The baseball makes a different sound when it has the misfortune of colliding with the barrel of Bryce Harper’s bat. Other hitters’ contact creates a thud or a crack. Not Harper’s. It is a thunderclap, a sonic wave that does not travel through the air but, for a moment, fills it.

The sound stood out Wednesday night. The Washington Nationals beat the Chicago White Sox, 5-2, for reasons beyond Harper and the booming solo home run he blasted nearly into the third deck of the right field stands at Nationals Park. Shortstop Ian Desmond, a night after hitting his own homer, bashed two doubles and a triple and scored two runs. Jordan Zimmermann carved through Chicago’s lineup, allowing just two runs over seven innings and, in the sixth inning, cultivated an insurance run with a clinical sacrifice bunt.

Following their 13-hit barrage Tuesday, the Nationals laced 11 more hits. They did not allow the opposing starting pitcher to reach the seventh inning for the seventh time in eight games. Drew Storen and Rafael Soriano each posted zeroes, the latter with an emphatic untucking of his shirt to punctuate his third save. Clinching the series victory over Chicago kept the Nationals steaming toward a division showdown with first-place Atlanta, which will enter Nationals Park on Friday at 8-1.

“Hitting the barrel is contagious,” Desmond said. “And a lot of guys are finding the barrel right now.”

For the 24,586 who came to the stadium — many arriving before the umpires, whose misadventure in D.C. traffic (seriously) delayed the game for 15 minutes – the clearest memory came when Harper came to bat in the fourth inning. The White Sox led, 1-0, and Chicago right-hander Gavin Floyd, an Annapolis native, had yielded almost nothing.
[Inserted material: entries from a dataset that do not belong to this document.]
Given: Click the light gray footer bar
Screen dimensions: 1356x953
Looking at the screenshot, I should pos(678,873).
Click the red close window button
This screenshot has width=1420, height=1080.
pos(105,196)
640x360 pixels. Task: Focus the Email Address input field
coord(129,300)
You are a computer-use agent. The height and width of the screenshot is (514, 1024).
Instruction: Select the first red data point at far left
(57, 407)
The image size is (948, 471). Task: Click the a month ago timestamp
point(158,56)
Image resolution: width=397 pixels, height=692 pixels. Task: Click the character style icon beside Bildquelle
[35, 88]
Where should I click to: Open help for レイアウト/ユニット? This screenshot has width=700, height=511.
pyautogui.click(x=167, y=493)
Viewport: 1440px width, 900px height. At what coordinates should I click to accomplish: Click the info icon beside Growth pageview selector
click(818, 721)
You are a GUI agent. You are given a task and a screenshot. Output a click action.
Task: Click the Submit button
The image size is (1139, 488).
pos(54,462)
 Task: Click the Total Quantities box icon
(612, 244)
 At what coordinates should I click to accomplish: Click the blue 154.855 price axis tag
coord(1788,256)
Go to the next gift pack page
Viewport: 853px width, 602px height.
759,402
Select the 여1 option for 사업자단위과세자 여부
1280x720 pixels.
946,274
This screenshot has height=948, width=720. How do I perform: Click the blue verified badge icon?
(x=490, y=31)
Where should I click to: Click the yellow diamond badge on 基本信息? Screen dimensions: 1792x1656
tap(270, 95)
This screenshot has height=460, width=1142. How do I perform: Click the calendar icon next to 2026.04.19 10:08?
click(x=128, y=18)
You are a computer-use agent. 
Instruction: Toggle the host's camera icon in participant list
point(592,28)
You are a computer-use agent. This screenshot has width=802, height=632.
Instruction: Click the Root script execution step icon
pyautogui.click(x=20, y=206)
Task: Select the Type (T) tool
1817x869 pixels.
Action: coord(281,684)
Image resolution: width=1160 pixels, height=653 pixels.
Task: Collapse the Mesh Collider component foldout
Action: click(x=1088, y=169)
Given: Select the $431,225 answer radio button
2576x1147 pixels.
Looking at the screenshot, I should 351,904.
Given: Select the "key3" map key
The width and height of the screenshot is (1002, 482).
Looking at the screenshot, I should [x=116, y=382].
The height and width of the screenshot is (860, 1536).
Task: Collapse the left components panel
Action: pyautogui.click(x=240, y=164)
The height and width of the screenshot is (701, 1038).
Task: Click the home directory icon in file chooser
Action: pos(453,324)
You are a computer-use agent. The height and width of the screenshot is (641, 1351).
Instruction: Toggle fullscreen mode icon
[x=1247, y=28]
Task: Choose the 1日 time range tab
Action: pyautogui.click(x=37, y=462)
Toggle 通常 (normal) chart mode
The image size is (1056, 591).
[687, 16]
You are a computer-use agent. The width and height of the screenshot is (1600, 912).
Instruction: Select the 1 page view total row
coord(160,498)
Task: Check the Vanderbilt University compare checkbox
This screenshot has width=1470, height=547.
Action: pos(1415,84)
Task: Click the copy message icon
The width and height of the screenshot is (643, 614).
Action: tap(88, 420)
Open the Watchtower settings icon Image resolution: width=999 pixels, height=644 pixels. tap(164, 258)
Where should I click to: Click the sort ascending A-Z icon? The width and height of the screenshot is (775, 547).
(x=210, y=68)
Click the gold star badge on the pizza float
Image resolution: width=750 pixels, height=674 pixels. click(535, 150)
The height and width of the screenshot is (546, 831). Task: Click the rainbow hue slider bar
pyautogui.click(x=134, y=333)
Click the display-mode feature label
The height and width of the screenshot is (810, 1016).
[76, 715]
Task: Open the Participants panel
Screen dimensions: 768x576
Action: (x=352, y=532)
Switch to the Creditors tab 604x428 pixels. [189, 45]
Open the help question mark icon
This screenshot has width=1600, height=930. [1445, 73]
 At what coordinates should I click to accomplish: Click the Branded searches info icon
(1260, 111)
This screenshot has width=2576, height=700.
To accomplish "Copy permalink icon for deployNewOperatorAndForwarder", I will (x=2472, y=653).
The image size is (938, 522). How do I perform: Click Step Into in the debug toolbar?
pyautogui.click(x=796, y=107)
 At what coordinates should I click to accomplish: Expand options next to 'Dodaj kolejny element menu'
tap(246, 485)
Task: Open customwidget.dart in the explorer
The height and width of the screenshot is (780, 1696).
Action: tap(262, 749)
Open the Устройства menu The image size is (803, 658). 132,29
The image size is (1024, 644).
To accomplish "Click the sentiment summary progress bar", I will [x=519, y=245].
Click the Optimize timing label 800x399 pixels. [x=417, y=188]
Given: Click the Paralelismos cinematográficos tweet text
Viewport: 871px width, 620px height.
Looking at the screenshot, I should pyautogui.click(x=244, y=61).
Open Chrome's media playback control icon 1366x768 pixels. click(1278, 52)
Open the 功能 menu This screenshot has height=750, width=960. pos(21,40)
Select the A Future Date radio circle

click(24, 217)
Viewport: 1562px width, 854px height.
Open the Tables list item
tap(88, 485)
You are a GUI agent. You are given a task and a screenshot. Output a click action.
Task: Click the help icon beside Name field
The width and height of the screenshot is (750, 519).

Harper had grounded to first in his first at-bat. In his second, Floyd tried to jump ahead in the count with an 86-mph cutter. It did not cut. Harper whipped his bat through the strike zone with an acute vehemence. He plastered the bottom half of the pitch.

“It does sound different,” said center fielder Denard Span, Harper’s teammate for a spring training and change. “And it does come off different. He has quick-twitch muscles. He gets his bat through the zone. It’s pretty explosive.”